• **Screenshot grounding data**
- - - - - - -

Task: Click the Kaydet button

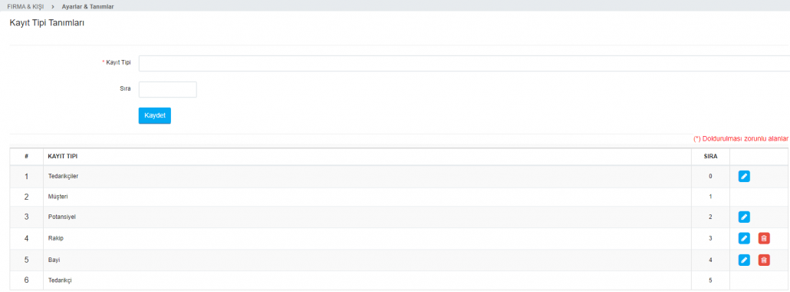Action: pos(155,116)
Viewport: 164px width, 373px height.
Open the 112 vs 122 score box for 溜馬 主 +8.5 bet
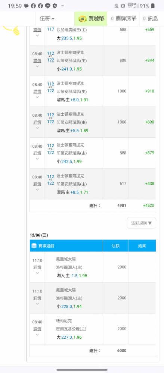[50, 180]
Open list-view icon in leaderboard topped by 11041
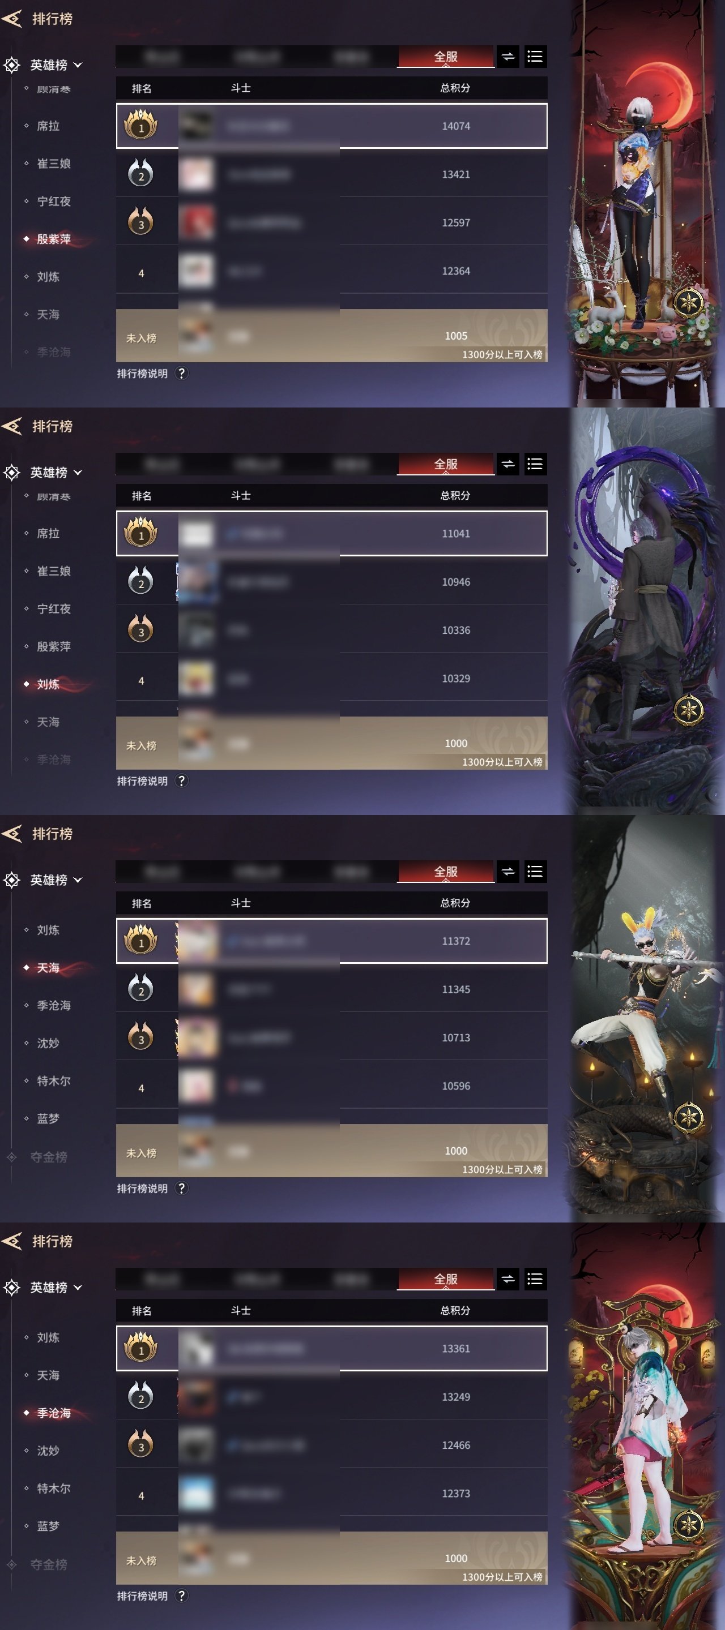 pyautogui.click(x=535, y=464)
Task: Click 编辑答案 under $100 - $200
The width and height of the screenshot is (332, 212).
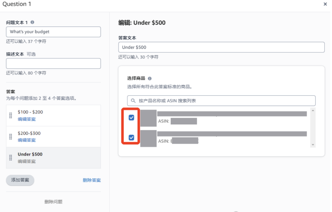Action: (27, 119)
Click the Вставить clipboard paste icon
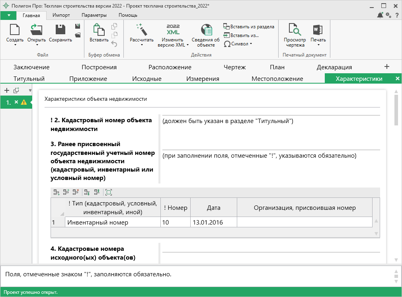402x297 pixels. click(99, 30)
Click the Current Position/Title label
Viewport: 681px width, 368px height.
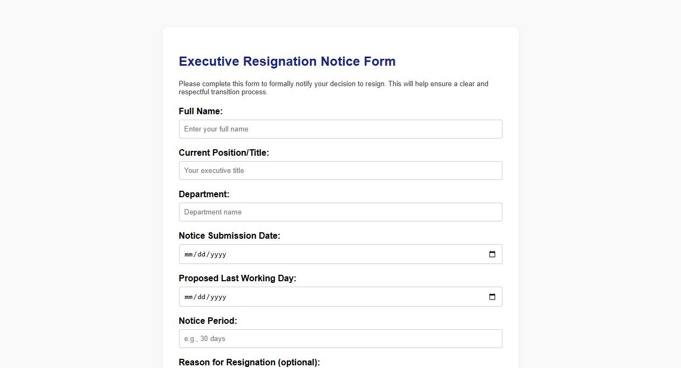[x=224, y=152]
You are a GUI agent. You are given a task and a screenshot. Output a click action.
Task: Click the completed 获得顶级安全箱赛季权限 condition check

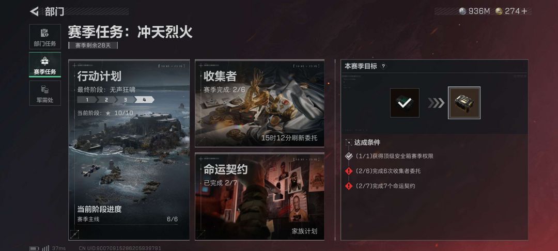coord(349,156)

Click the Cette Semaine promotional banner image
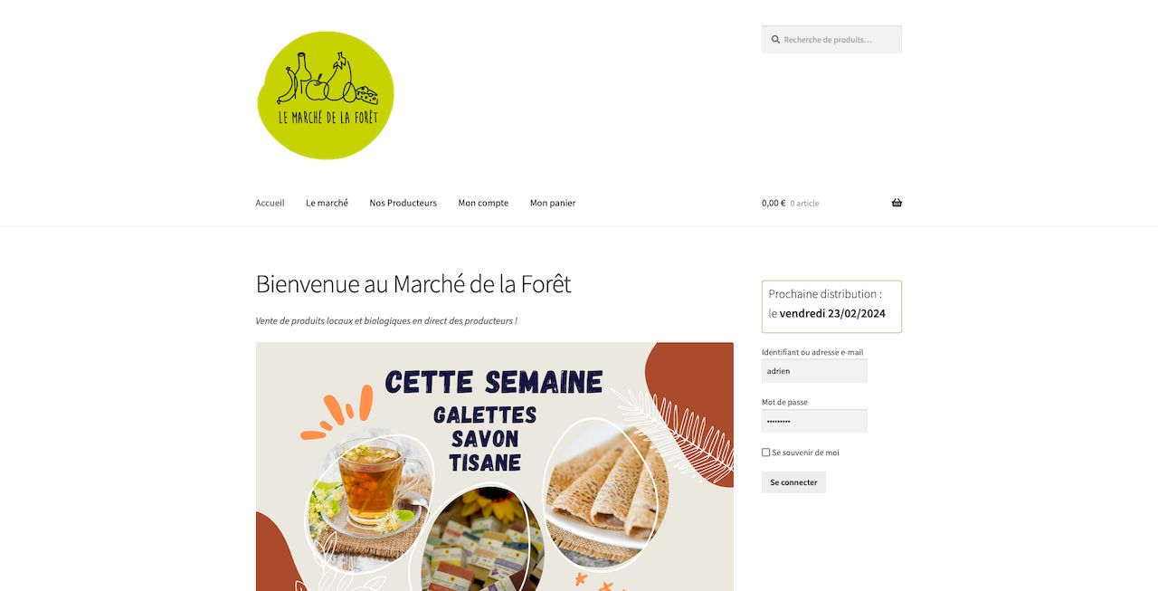coord(495,467)
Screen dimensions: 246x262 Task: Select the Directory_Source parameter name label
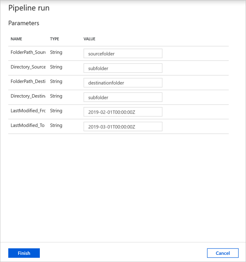coord(28,67)
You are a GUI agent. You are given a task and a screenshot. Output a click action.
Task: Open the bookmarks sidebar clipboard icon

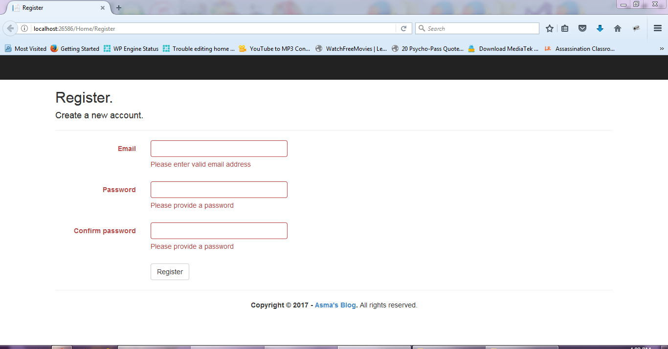[x=565, y=28]
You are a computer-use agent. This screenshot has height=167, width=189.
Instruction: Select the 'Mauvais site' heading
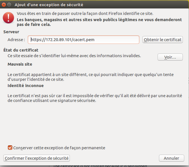[20, 64]
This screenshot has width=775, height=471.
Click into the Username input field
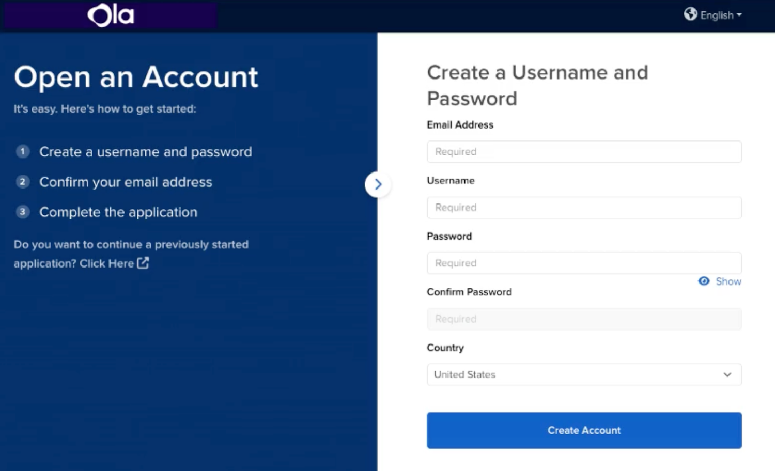tap(584, 208)
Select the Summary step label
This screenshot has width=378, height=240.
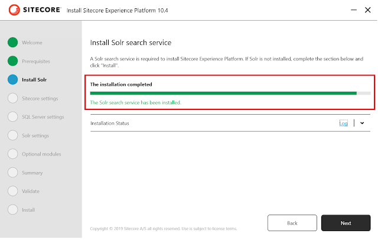click(x=32, y=173)
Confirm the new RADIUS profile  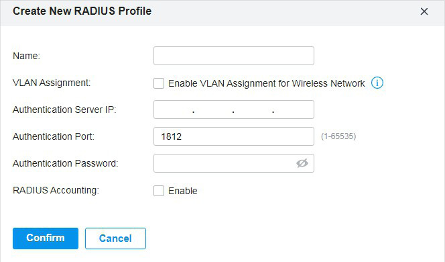pyautogui.click(x=46, y=238)
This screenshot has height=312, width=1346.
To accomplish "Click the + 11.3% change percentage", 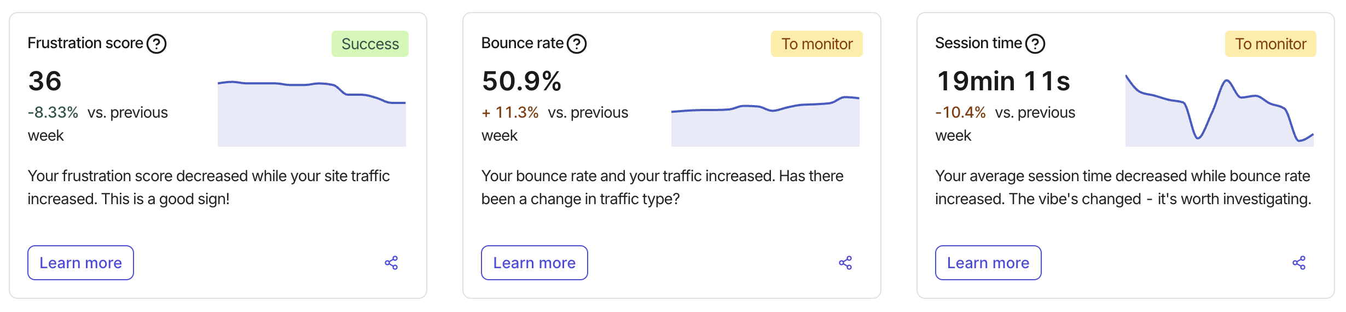I will [x=510, y=112].
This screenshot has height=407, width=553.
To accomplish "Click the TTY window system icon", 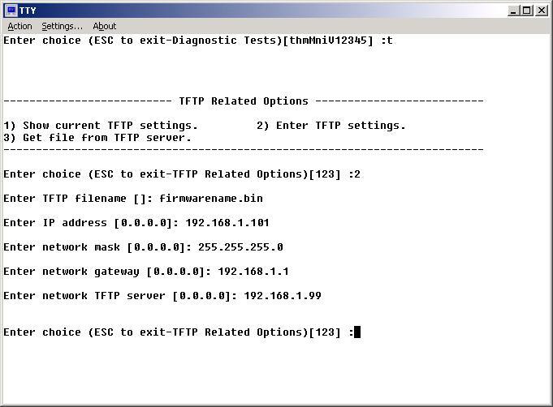I will coord(11,10).
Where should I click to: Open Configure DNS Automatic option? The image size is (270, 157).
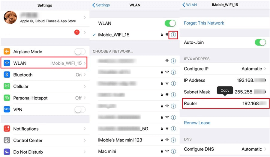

- - - - - - -

• **Your instructions**
In the entries above, find the line containing "The width and" and the line containing "You are a computer-use"; give again exactly those two lines and every line between them, minus the pictures.

• **Completed exercise**
The width and height of the screenshot is (332, 212).
Action: (27, 119)
Click the Вставить clipboard paste icon
402x297 pixels. click(99, 30)
Click the Current Position/Title label
Viewport: 681px width, 368px height.
[x=224, y=152]
You are a GUI agent. You are given a task and a screenshot. Output a click action.
Task: Click the completed 获得顶级安全箱赛季权限 condition check

coord(349,156)

Click the Cette Semaine promotional banner image
coord(495,467)
Screen dimensions: 246x262 Task: Select the Directory_Source parameter name label
coord(28,67)
You are a GUI agent. You are given a task and a screenshot. Output a click action.
Task: Open the bookmarks sidebar clipboard icon

[x=565, y=28]
You are a computer-use agent. This screenshot has height=167, width=189.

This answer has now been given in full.